Я заставила себя проглотить кусочек и отодвинула тарелку.

- Я сказала, что не голодна.

- Ну как хочешь. Если тебе нужно чтото другое, сказала бы заранее.

- Мне ничего не нужно. Я не хочу есть. - Я вытащила сигарету. Мать слегка подняла брови, но ничего не сказала. - Когда Аурелия придет, я с ней поговорю, ладно?

- Если она придет. Это бывает не всегда. Не знаю, где она ночует. Не знаю даже, ходит ли она в школу каждый день.

Я стряхнула пепел.

- Мне вы никогда ничего подобного не позволяли.

Мать окинула меня неописуемым взглядом. Затем прикрыла глаза, и уголок ее рта опустился. На несколько мгновений передо мной возникла незнакомка, какаято женщина, никогда прежде не виденная. Она ждала, чтобы я догадалась о чемто, будучи в то же время уверенной, что я для этого слишком глупа.

- Ладно, если она придет домой, я с ней поговорю.

- Не надо мне твоих одолжений. И вообще, ты ведь приехала сюда гоняться за ним.

- Мы всегда были с ним ближе, чем с остальными членами семьи.

Мать сделала жест отвращения:

- Ну разве это не мило?

- И всетаки он человек, ма. И попрежнему мой брат.

- Вот только ты не учи меня насчет семьи. Я кто им, потвоему, сторож, что ли? Может, возьмешь их с собой в общагу? Может, у тебя лучше получится заставлять ее ночевать дома и запрещать ему колоться. Давай. У тебя есть возможность проявить себя.

- Я им не мать и не отец.

- Да, да, да. - Мать взяла из лежавшей на столе пачки сигарету и закурила. - Они попрежнему человеческие существа и твои брат и сестра. А мнето что теперь делать?

Я потушила сигарету, прихватила из гостиной свою сумку и пошла в комнату, которую мы делили с Аурелией. Она уже начала расширять свою территорию, хотя граница между нашими участками была еще заметна. Главным образом потому, что сестра проводила здесь мало времени.

Я долго сидела на кровати, не раздеваясь, тупо уставившись в окно. Улица была пуста, наступила темнота, и смотреть было не на что. Но я не отводила взгляда от окна, пока не услышала, что родители ложатся спать. Через некоторое время, решив, что они уснули, я со скрипом открыла окно и, найдя в нижнем ящике своего комода травку, свернула папиросу. Пакетик был полон, а это значило, что Аурелия сюда не заглядывала. Когда новизна травки пропала, она перестала мне нравиться, но сейчас я хотела избавиться от мерзкого впечатления, которое оставил у меня этот вечер.

Я не привыкла выкуривать одна по целой сигарете, и кайф оказался слишком сильным: я несколько отупела.
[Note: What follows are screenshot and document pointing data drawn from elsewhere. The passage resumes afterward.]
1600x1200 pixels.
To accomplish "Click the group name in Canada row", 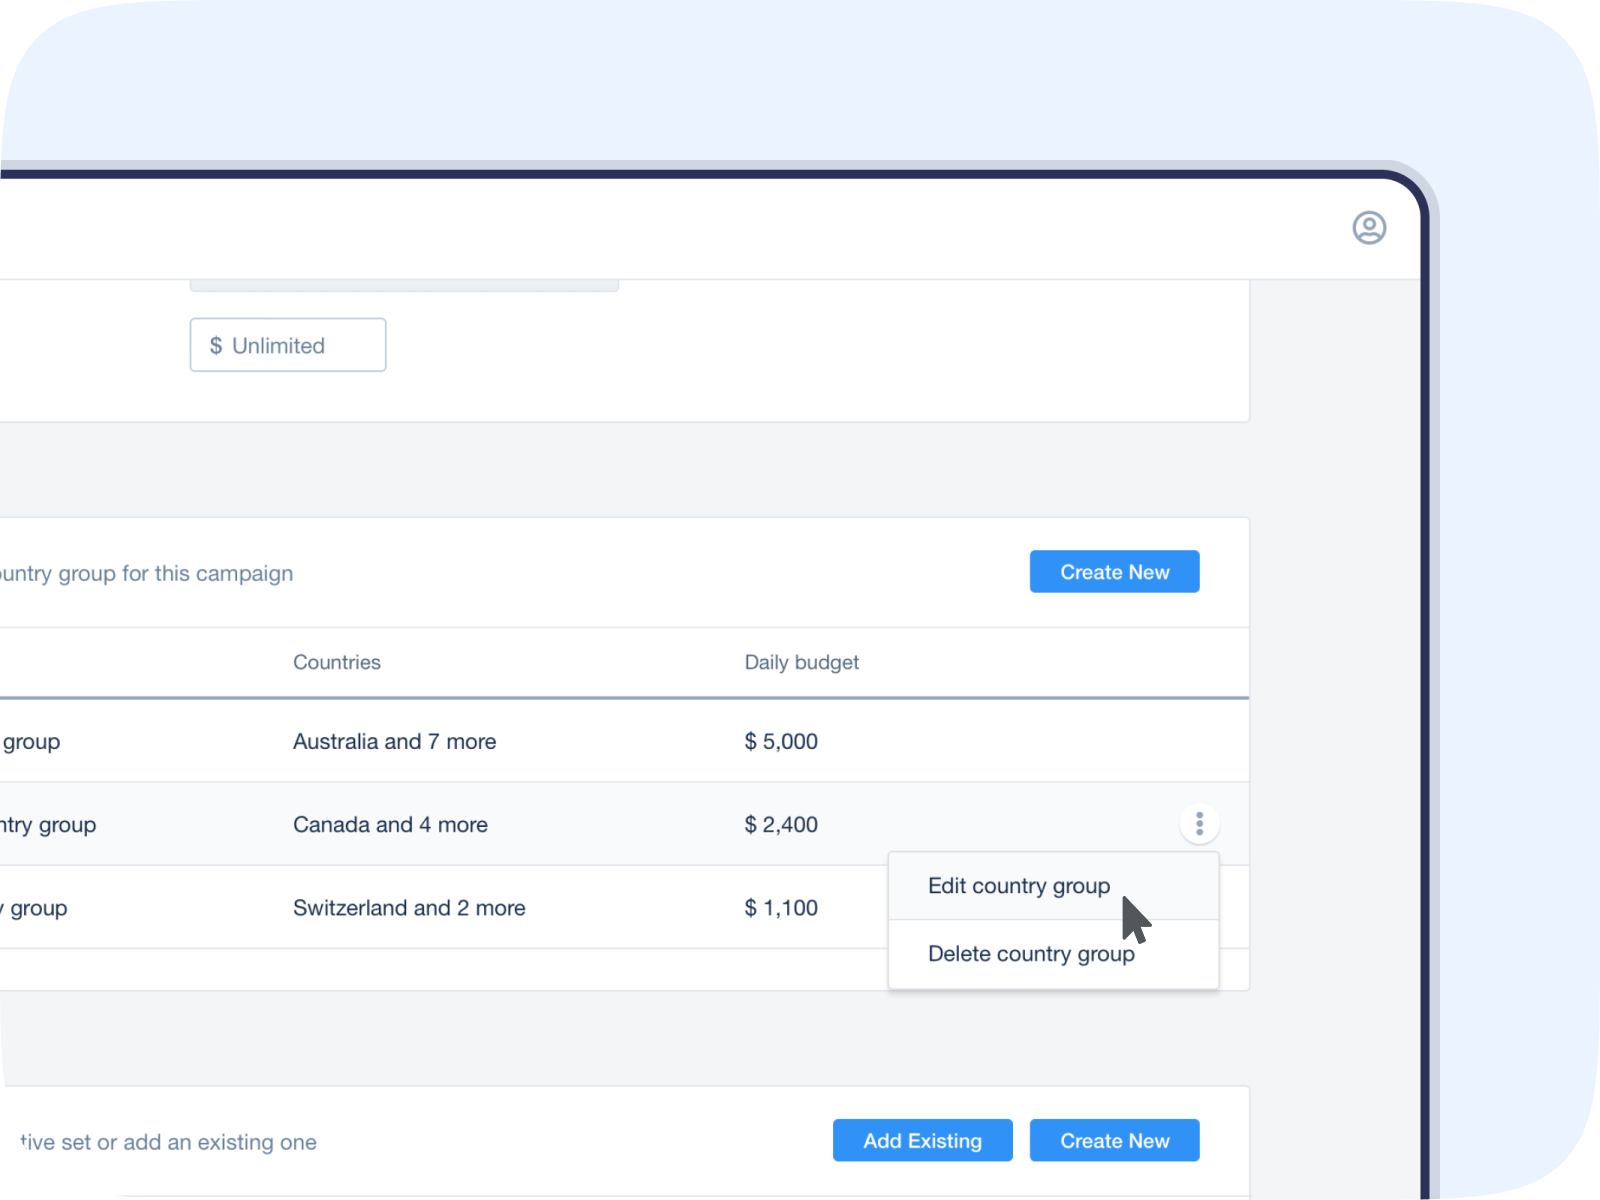I will click(47, 825).
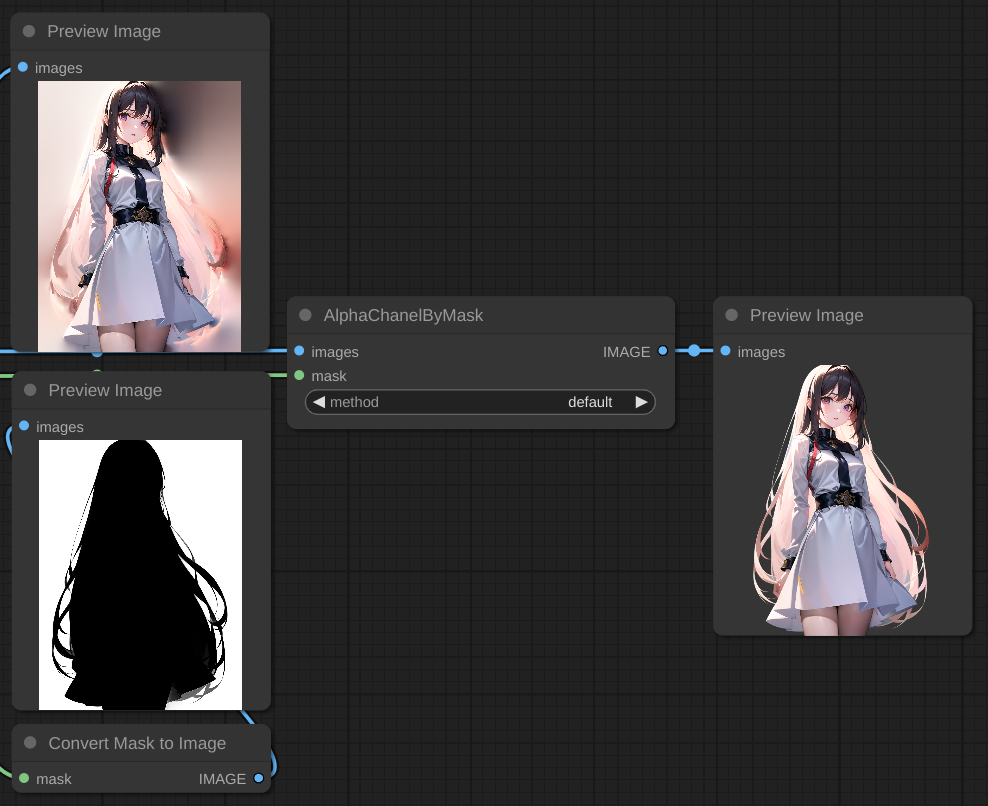Click IMAGE output socket on Convert Mask to Image
This screenshot has width=988, height=806.
[x=259, y=778]
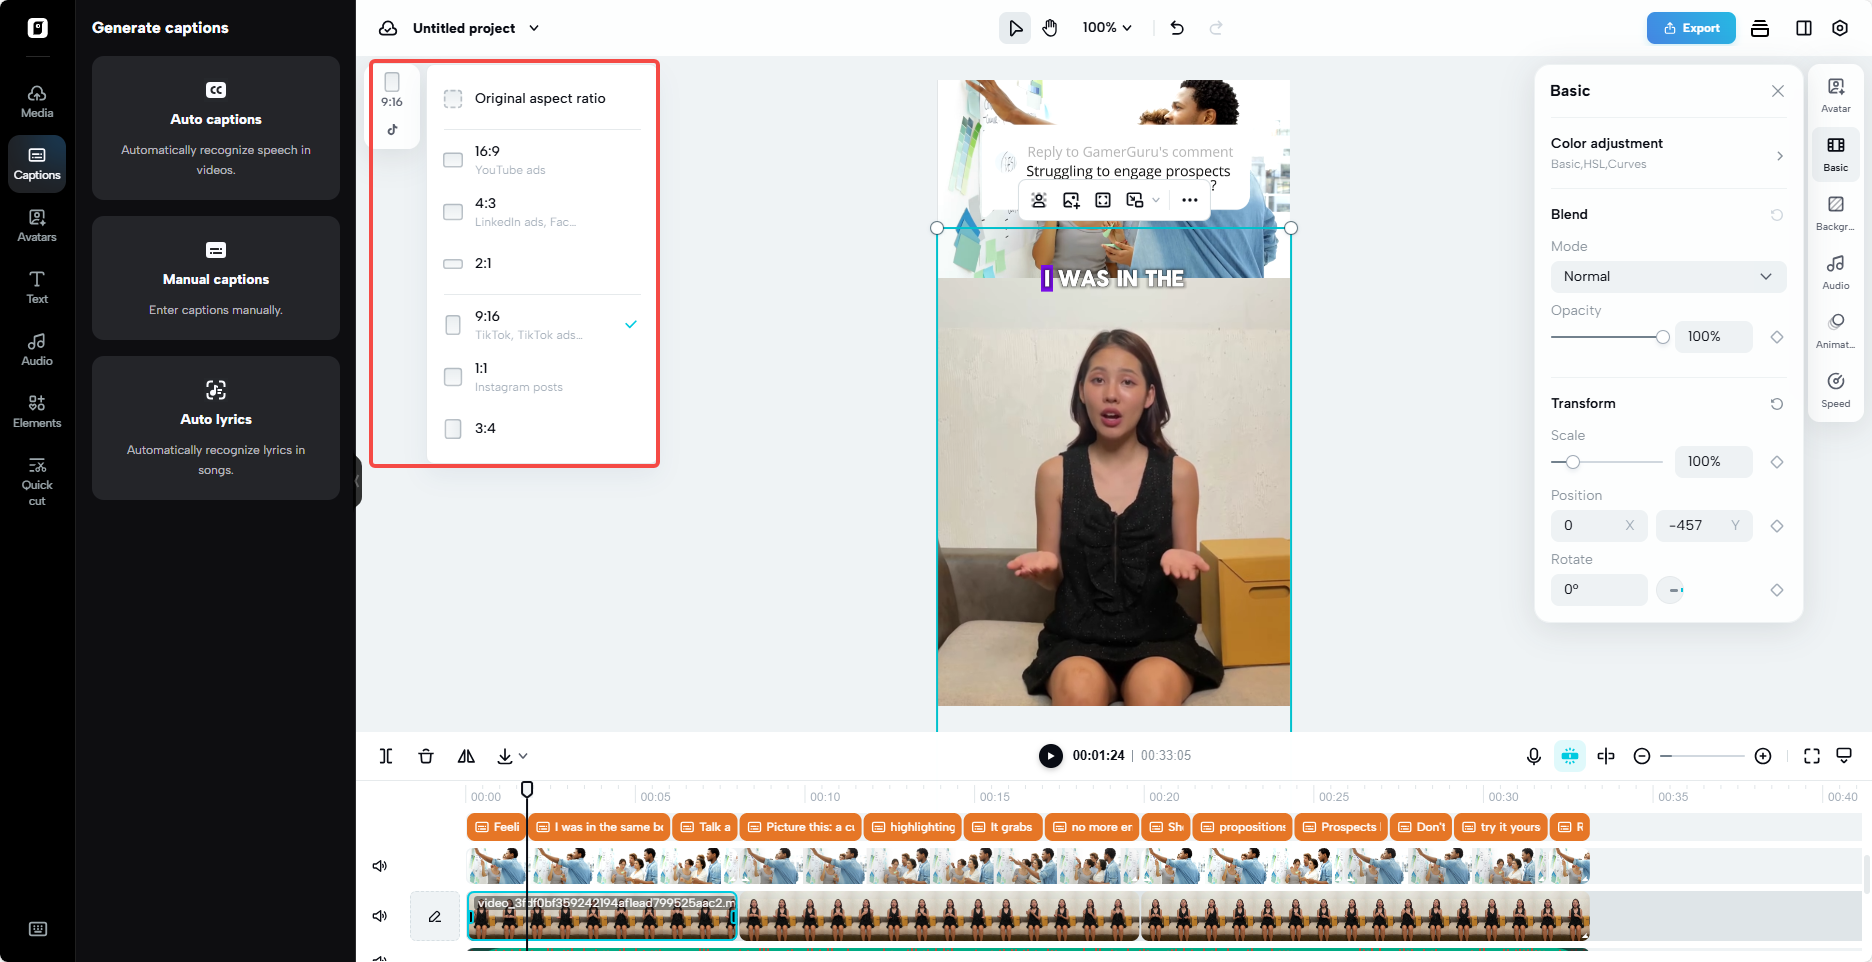Choose the Manual captions option
This screenshot has width=1872, height=962.
point(215,279)
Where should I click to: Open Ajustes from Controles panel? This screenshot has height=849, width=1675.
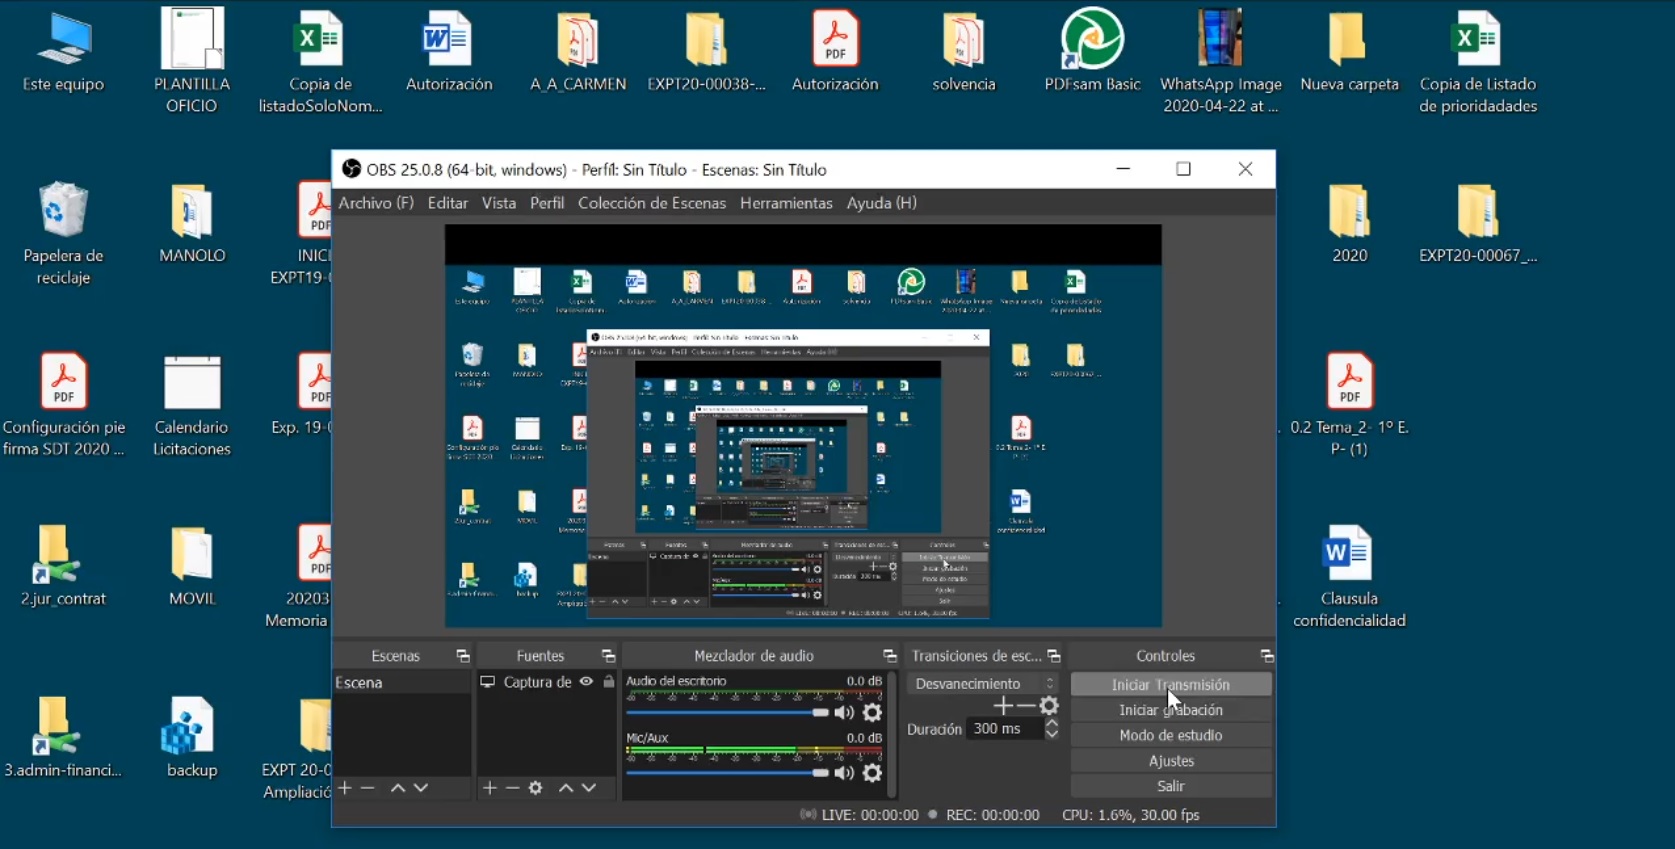pos(1170,761)
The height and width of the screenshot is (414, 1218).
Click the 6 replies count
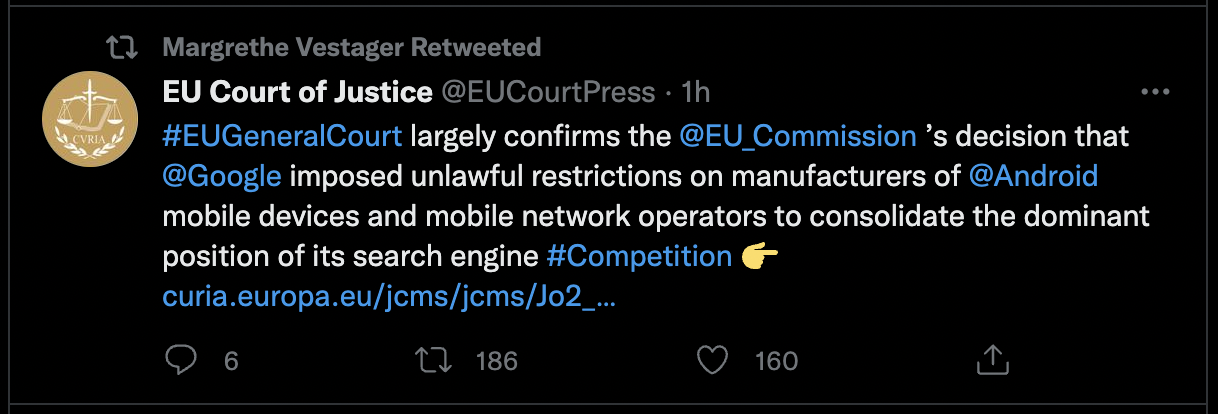tap(231, 361)
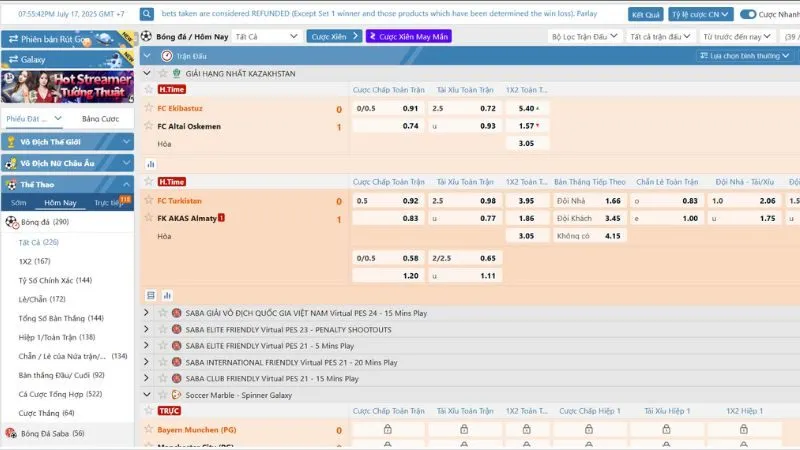Viewport: 800px width, 450px height.
Task: Star the FC Ekibastuz team row
Action: click(x=148, y=108)
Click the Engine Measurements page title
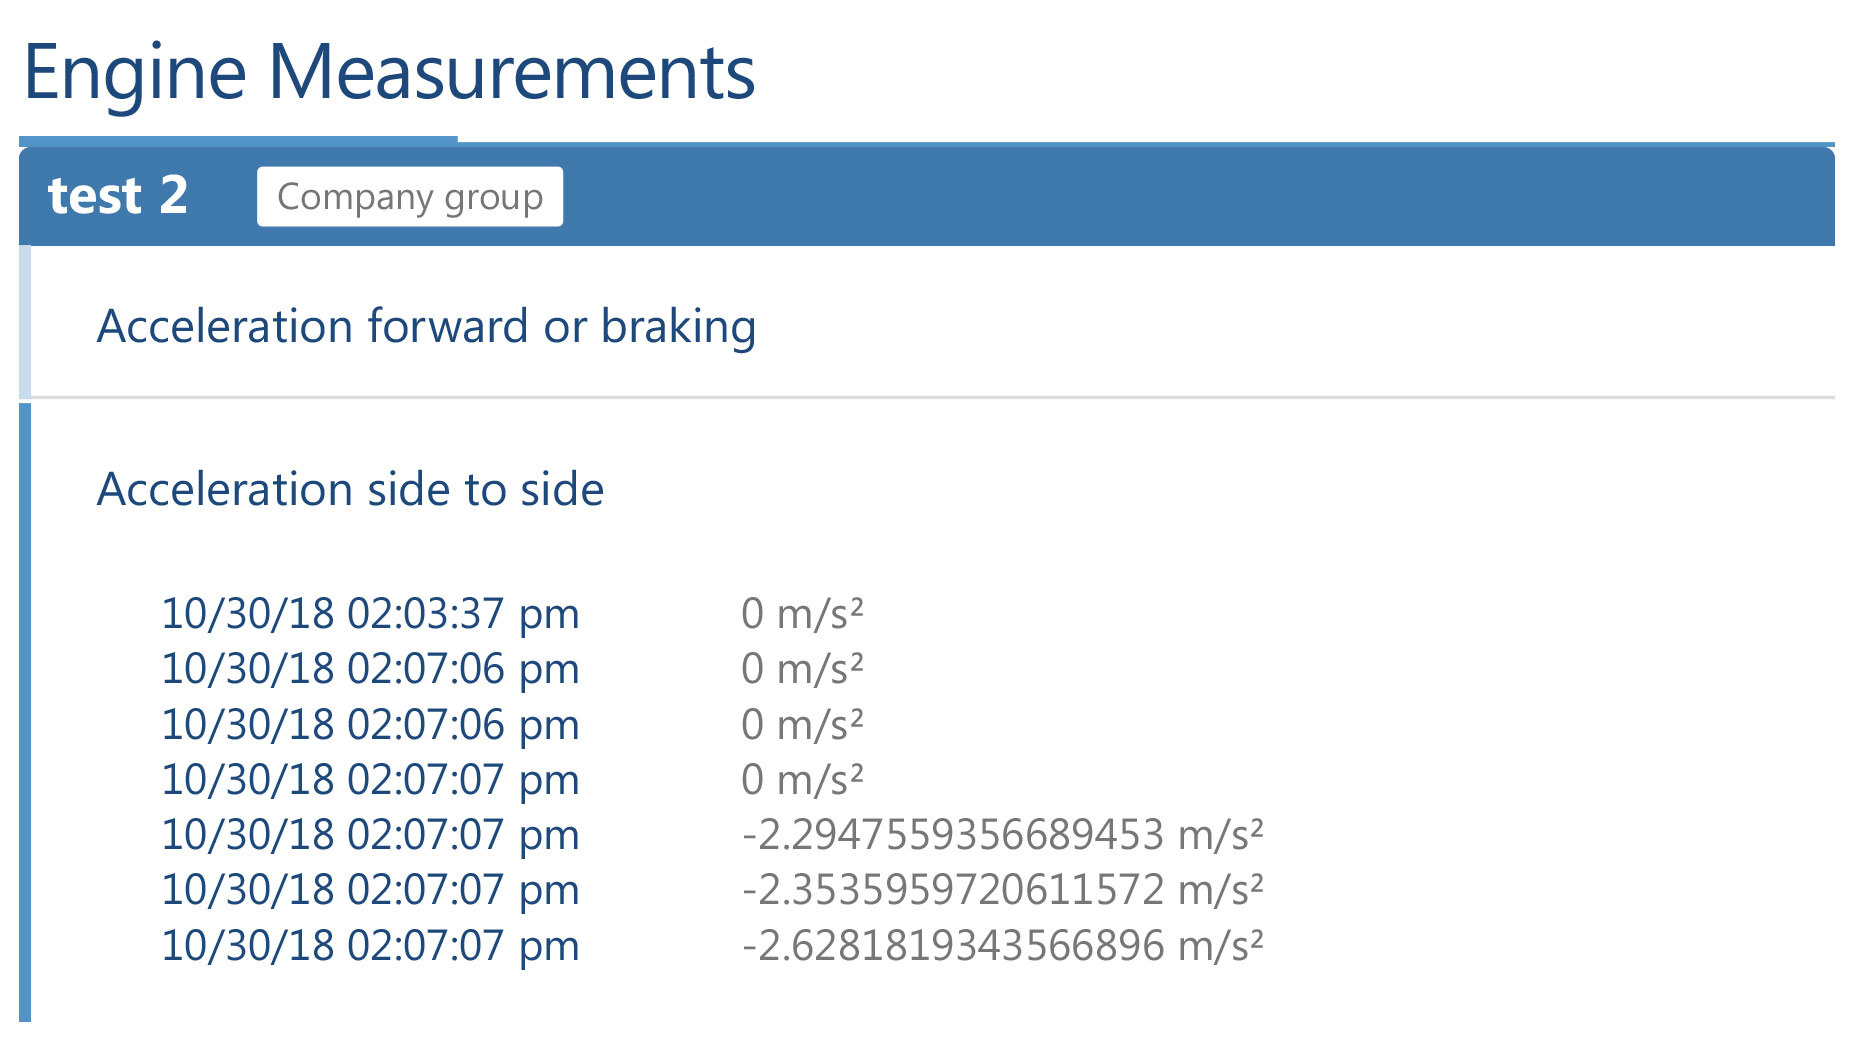 (390, 72)
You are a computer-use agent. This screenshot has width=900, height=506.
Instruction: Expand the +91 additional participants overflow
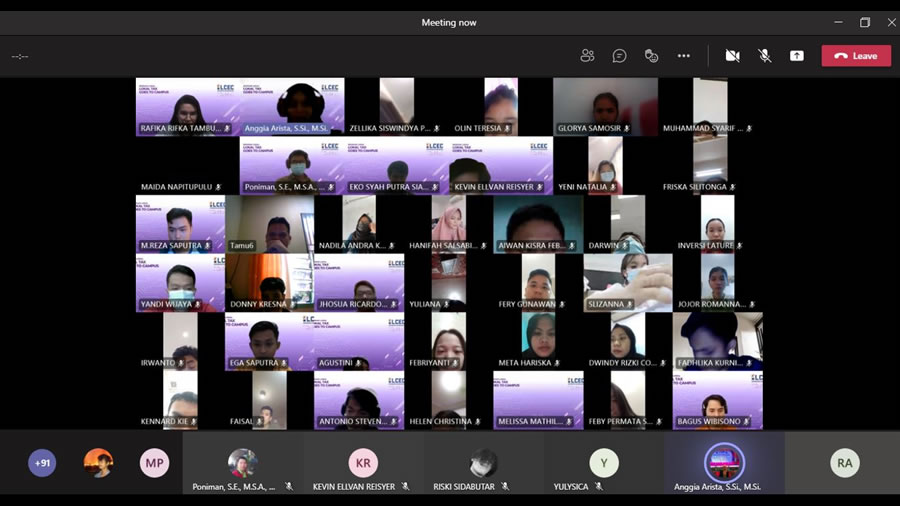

Дым, извиваясь, образовывал в воздухе непонятные символы и узоры, затем его вытягивало в окно, в темноту и холод. Мне пришла в голову мысль об оборванных призраках, покидающих дом подобно крысам, бегущим с тонущего корабля. Такие дурацкие мысли обычно копошатся в голове, когда обкуришься, и мне это нравилось. Я не хотела думать о насущных делах.